● What this task involves
When a line in the entries contains the word "chart", copy that line in full.

[Dataset entries]
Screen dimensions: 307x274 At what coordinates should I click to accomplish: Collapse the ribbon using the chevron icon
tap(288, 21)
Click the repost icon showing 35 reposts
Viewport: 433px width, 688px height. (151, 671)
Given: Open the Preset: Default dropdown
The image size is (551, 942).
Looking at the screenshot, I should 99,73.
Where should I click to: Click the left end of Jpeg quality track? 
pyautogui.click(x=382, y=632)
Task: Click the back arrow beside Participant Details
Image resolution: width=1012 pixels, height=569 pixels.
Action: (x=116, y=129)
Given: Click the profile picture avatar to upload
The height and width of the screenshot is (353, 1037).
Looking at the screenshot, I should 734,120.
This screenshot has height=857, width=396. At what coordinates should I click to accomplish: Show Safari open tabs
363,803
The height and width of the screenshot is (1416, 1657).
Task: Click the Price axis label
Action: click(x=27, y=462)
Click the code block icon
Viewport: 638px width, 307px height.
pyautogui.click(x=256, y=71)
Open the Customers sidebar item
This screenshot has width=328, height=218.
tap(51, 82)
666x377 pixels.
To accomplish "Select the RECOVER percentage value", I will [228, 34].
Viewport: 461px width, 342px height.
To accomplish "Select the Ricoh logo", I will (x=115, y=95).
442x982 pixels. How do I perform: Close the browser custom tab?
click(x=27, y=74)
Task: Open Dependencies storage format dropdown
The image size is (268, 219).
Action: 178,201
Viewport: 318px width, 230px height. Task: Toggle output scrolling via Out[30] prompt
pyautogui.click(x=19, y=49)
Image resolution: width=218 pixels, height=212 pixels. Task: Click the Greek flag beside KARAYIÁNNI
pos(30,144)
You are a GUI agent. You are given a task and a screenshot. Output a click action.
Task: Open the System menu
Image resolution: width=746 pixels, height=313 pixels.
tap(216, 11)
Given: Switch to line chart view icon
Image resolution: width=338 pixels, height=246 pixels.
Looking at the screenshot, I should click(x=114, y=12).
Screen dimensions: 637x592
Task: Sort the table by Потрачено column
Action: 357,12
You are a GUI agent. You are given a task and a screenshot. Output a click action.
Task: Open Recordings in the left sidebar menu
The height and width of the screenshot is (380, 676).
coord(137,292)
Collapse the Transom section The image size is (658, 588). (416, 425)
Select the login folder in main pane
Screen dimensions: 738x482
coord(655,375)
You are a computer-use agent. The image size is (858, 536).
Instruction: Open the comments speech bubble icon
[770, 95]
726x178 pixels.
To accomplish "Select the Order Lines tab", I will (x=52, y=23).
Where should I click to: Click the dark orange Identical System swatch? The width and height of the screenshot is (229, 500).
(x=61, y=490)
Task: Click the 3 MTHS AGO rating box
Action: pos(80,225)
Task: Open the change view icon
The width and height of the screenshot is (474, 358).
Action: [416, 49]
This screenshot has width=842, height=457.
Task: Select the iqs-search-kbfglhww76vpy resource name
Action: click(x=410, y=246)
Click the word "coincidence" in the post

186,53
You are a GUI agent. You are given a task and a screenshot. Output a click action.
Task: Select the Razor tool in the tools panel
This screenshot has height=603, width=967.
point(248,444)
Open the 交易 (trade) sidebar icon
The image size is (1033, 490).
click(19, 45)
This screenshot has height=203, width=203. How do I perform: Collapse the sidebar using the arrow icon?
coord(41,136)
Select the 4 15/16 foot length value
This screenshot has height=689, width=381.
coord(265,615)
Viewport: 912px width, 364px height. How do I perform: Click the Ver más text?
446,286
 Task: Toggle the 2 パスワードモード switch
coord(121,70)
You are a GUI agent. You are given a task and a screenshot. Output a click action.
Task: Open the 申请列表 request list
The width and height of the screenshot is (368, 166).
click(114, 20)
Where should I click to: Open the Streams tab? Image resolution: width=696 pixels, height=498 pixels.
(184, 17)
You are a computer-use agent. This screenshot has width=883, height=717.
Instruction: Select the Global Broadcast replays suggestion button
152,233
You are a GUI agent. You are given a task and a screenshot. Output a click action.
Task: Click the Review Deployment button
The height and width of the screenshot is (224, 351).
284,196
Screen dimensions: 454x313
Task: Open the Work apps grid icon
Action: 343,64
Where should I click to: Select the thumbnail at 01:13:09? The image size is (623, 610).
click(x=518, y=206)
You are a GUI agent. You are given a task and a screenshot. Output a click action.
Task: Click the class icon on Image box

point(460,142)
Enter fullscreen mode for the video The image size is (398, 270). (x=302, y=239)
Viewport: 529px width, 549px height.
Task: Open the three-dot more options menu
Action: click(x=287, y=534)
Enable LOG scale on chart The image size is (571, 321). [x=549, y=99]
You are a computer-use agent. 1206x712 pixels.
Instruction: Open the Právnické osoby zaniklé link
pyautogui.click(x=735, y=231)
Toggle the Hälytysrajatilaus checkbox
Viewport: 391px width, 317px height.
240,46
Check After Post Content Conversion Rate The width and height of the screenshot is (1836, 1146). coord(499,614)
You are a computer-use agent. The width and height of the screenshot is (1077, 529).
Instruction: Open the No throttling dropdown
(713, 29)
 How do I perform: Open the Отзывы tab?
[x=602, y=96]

● Result of this exercise
Given: Switch to line chart view icon
Enable LOG scale on chart The image size is (571, 321). [x=549, y=99]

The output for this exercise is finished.